Segment Start: MATERIAL FOR THIS TASK
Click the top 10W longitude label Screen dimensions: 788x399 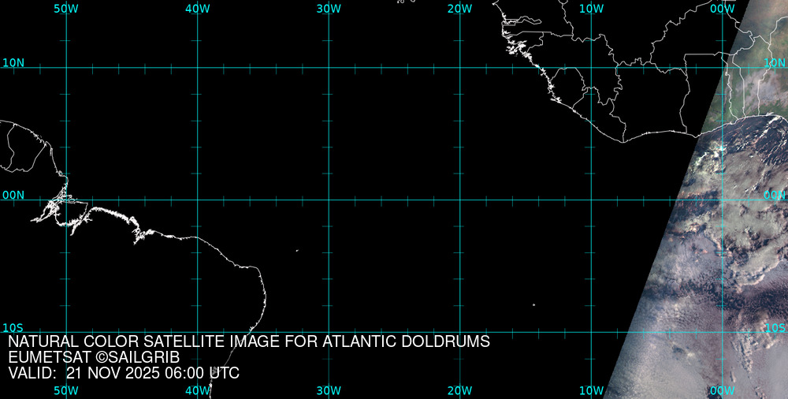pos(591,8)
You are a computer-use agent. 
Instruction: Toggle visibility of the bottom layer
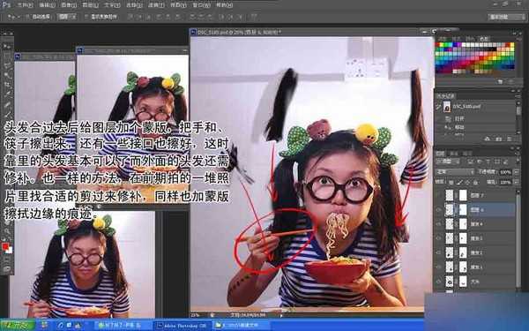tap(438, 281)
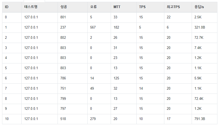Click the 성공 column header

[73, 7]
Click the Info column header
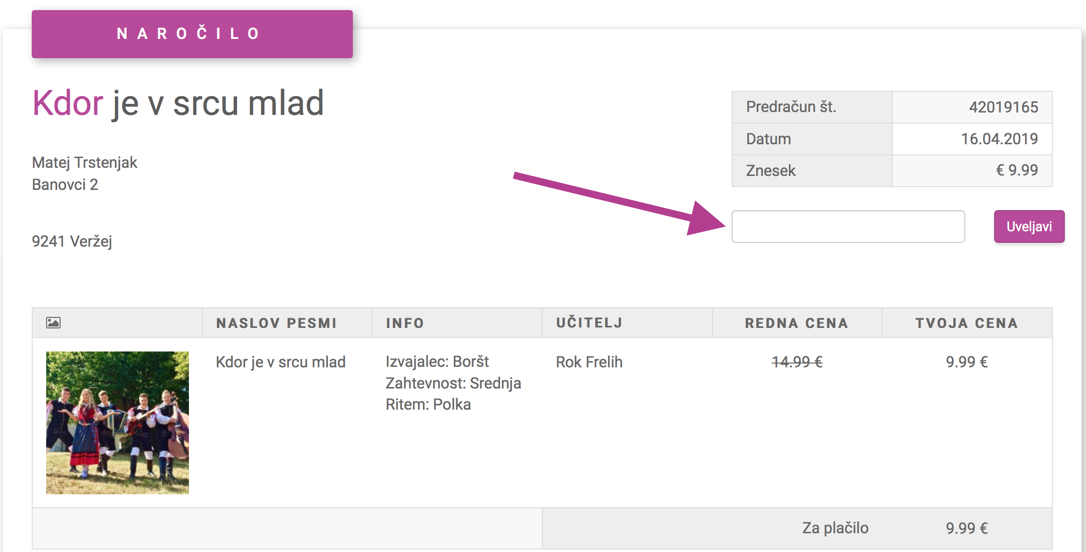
Segment End: MATERIAL FOR THIS TASK
* [TASK OBJECTIVE]: From the line with "Instruction: Toggle visibility" down to the end of the entries, retype each line exactly as written, but drop the pictures.

* [EXERCISE OUTPUT]:
Instruction: Toggle visibility of the bottom layer
tap(438, 281)
Click the 성공 column header

[73, 7]
Click the Info column header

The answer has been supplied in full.